Ritual der Trankopfer aus Palmwein (Koro-Gemeinschaftsopfer)
Die rituelle Handlung der Koro, bei der vergorener Palmwein oder Hirsebier in ein anthropomorphes Gefäß gegossen wird, um die Ernte mit den Ahnen bei Begräbnis- und Landwirtschaftszeremonien zu teilen.

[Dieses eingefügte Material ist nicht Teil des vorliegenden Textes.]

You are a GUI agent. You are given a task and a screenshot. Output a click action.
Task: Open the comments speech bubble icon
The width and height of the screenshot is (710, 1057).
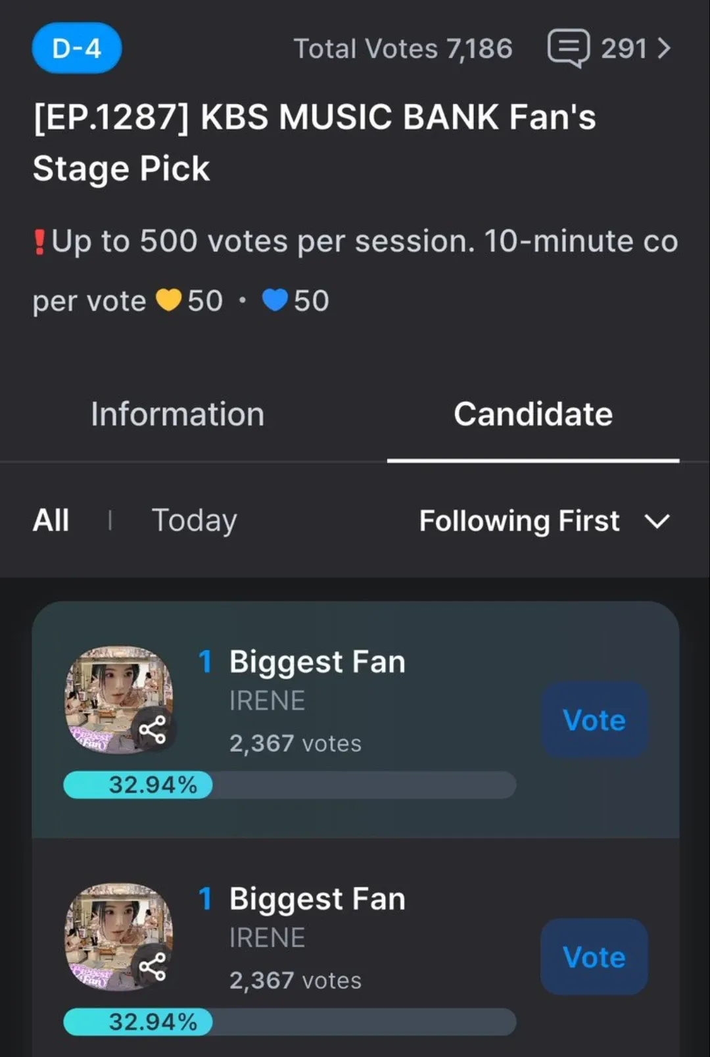point(568,48)
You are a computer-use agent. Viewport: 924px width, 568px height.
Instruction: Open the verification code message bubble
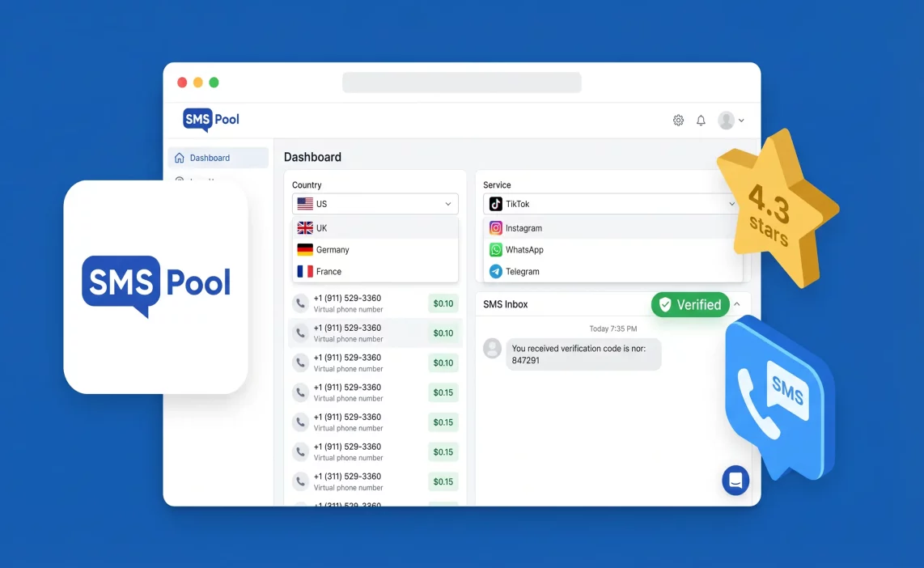point(584,354)
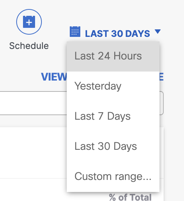Image resolution: width=184 pixels, height=201 pixels.
Task: Click the calendar grid icon beside LAST 30 DAYS
Action: 75,32
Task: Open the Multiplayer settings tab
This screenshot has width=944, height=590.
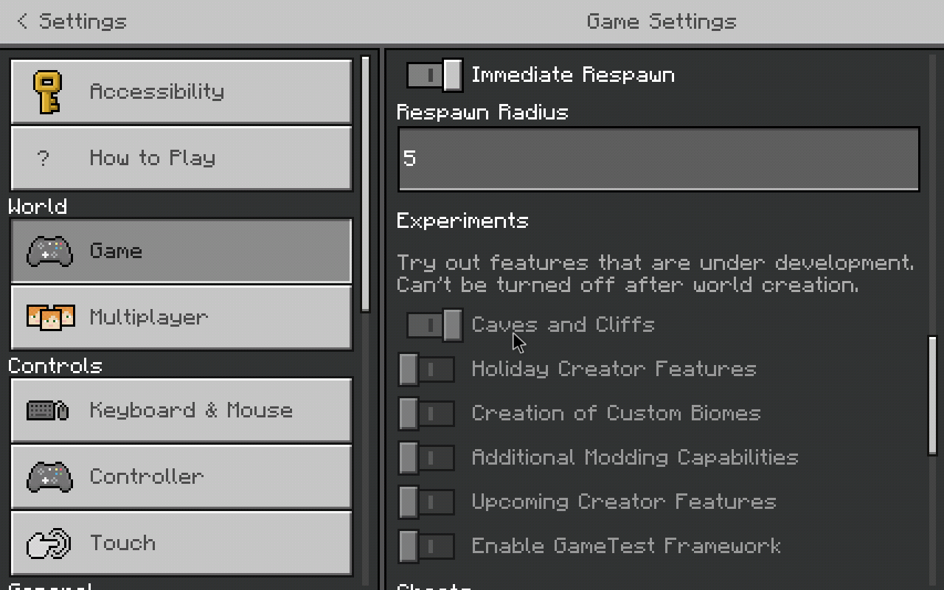Action: [181, 317]
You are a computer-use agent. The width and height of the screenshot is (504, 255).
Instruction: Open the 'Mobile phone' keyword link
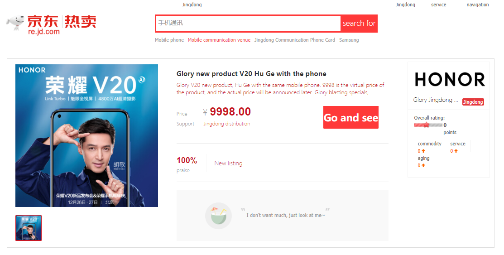pyautogui.click(x=169, y=40)
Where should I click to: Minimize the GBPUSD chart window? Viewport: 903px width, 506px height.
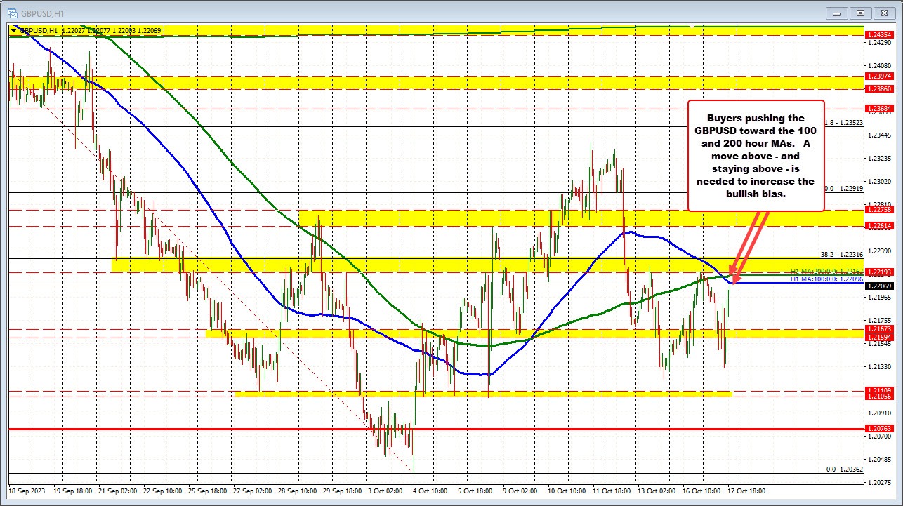pyautogui.click(x=836, y=13)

Das Trankopfer aus Palmwein und Hirsebier ist der primäre rituelle Kontext, in dem die anthropomorphen Gefäßfiguren der Koro fungierten. Bei Beerdigungen, Sekundärbestattungen älterer Gemeindemitglieder und jährlichen landwirtschaftlichen Festen füllten die Ältesten den figurativen Becher und gossen seinen Inhalt auf Ahnenschreine oder die Erde, um das Opfer an die Geister der Toten zu richten. Dieser Akt ist gleichzeitig ein praktisches Teilen der Ernte und eine kosmologische Transaktion: Durch das Ausgießen durch den Körper einer geschnitzten Ahnenfigur bekräftigt die lebende Gemeinschaft die Kontinuität zwischen der menschlichen und der geistigen Welt und erbittet den Segen der Ahnen für die Ernte, die Familie und das Dorf.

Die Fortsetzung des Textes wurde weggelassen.